• HOW TO COMPLETE THIS TASK: Every entry is to be returned verbatim.

• RECORDED DATA:
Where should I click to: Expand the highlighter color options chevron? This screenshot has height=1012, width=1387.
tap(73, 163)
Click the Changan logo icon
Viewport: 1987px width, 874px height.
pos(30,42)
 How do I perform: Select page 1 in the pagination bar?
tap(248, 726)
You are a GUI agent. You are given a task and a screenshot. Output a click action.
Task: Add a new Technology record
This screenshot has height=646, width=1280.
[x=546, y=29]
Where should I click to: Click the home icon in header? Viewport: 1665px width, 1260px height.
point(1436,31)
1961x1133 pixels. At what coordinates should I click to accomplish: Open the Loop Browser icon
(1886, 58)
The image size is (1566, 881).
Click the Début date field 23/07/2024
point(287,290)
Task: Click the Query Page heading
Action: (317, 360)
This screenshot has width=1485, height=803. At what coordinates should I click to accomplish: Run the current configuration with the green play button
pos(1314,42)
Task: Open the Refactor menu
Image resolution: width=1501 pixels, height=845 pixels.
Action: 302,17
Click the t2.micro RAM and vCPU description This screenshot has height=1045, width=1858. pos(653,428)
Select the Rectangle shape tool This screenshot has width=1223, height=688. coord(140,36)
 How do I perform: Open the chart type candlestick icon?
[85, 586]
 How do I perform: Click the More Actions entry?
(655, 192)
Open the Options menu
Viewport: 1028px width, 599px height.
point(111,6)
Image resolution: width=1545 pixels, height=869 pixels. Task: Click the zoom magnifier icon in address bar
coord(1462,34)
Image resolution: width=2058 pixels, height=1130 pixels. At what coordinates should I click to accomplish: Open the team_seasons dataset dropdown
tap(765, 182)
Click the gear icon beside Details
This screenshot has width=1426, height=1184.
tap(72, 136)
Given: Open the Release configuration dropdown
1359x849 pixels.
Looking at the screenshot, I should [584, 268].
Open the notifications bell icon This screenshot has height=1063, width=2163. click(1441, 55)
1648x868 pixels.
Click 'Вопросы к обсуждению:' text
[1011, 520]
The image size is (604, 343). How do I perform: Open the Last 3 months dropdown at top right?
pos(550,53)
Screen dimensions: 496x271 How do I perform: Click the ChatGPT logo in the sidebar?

• SOLUTION:
Where should I click to: Expand the highlighter color options chevron? This screenshot has height=1012, width=1387.
tap(73, 163)
Click the Changan logo icon
Viewport: 1987px width, 874px height.
pos(30,42)
 How do I perform: Select page 1 in the pagination bar?
tap(248, 726)
You are a GUI agent. You are given a task and a screenshot. Output a click action.
Task: Add a new Technology record
This screenshot has height=646, width=1280.
[x=546, y=29]
Where should I click to: Click the home icon in header? Viewport: 1665px width, 1260px height.
point(1436,31)
1961x1133 pixels. At what coordinates should I click to accomplish: Open the Loop Browser icon
(1886, 58)
The image size is (1566, 881).
Click the Début date field 23/07/2024
point(287,290)
Task: Click the Query Page heading
Action: (317, 360)
This screenshot has width=1485, height=803. At what coordinates should I click to accomplish: Run the current configuration with the green play button
pos(1314,42)
Task: Open the Refactor menu
Image resolution: width=1501 pixels, height=845 pixels.
Action: 302,17
Click the t2.micro RAM and vCPU description This screenshot has height=1045, width=1858. pos(653,428)
Select the Rectangle shape tool This screenshot has width=1223, height=688. coord(140,36)
 How do I perform: Open the chart type candlestick icon?
[85, 586]
 How do I perform: Click the More Actions entry?
(655, 192)
Open the Options menu
Viewport: 1028px width, 599px height.
point(111,6)
Image resolution: width=1545 pixels, height=869 pixels. Task: Click the zoom magnifier icon in address bar
coord(1462,34)
Image resolution: width=2058 pixels, height=1130 pixels. At what coordinates should I click to accomplish: Open the team_seasons dataset dropdown
tap(765, 182)
Click the gear icon beside Details
This screenshot has width=1426, height=1184.
tap(72, 136)
Given: Open the Release configuration dropdown
1359x849 pixels.
Looking at the screenshot, I should [584, 268].
Open the notifications bell icon This screenshot has height=1063, width=2163. click(1441, 55)
1648x868 pixels.
Click 'Вопросы к обсуждению:' text
[1011, 520]
The image size is (604, 343). How do I perform: Open the Last 3 months dropdown at top right?
pos(550,53)
Screen dimensions: 496x271 How do I perform: Click the ChatGPT logo in the sidebar?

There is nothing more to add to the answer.